The researchers point out that although they observed significant leaching, it would take 30 Moscow mules at 1.3 ppm to pass the World Health Organization’s safe daily intake limit. Someone drinking 30 cocktails a day probably has more pressing health concerns than excess copper.
Dutch Courage, a gin bar in Baltimore known for craft cocktails in interesting glassware, doesn’t use copper mugs of any kind for its Moscow mules, not because of copper leaching but because they do nothing for the flavor. “They are a gimmick and nuisance. Guests steal them all the time and they are like $15 per mug,” owner Brendan Dorr tells Newscripts.
Rowley says that over the course of the project, his students prepared more than 100 Moscow mules, which, sadly, were disposed of like any other chemical experimental waste. But the mixology experience wasn’t wasted. “I suspect that outside of lab, our seniors were also preparing Moscow mules,” Rowley says. “In fact, the year many of our coauthors graduated, the cocktail served at our senior dinner celebration was a Moscow mule.”
Biobased banana barrier
A steel liner can keep the copper out of cocktails, but that’d be impractical for preserving produce. Researchers at the Swiss Federal Laboratories for Materials Science and Technology (Empa) are developing a cellulose coating for bananas and cucumbers to replace the plastic wrap and petroleum wax commonly used today. The coatings keep water in and oxygen out, prolonging shelf life and reducing food waste.

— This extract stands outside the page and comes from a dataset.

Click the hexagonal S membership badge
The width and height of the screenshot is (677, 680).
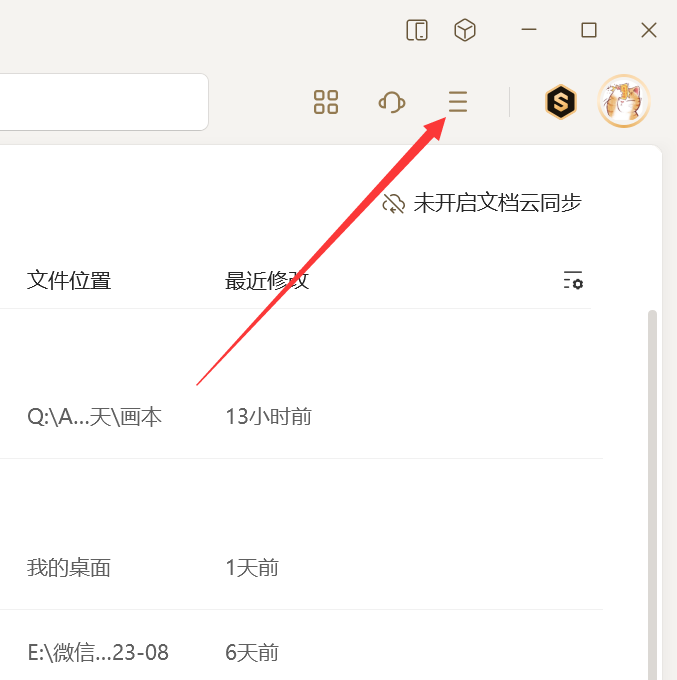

The Empa team makes the coating from carrot pulp left over from juice making. The researchers dry, bleach, and finely grind the cellulosic material, then suspend it in water and spray it on the produce.
Empa is testing the edible cellulose coating with the international grocery chain Lidl. In early results, the coating extended the shelf life of bananas by a full week. If all goes well, Lidl hopes to roll out the tech in all its 150 Swiss stores.
Gustav Nyström, who leads the cellulose and wood materials laboratory at Empa, says that biobased materials may not be able to beat conventional options, like plastic and wax, at keeping water vapor in and oxygen out. “On the other hand, there are other well-known environmental concerns with these materials and this extremely high performance is not always needed,” he tells Newscripts in an email. “Our hypothesis is that with our materials we will have a good enough performance for some of these fruits and vegetables that we are considering while at the same time being renewable, biodegradable, and safe.”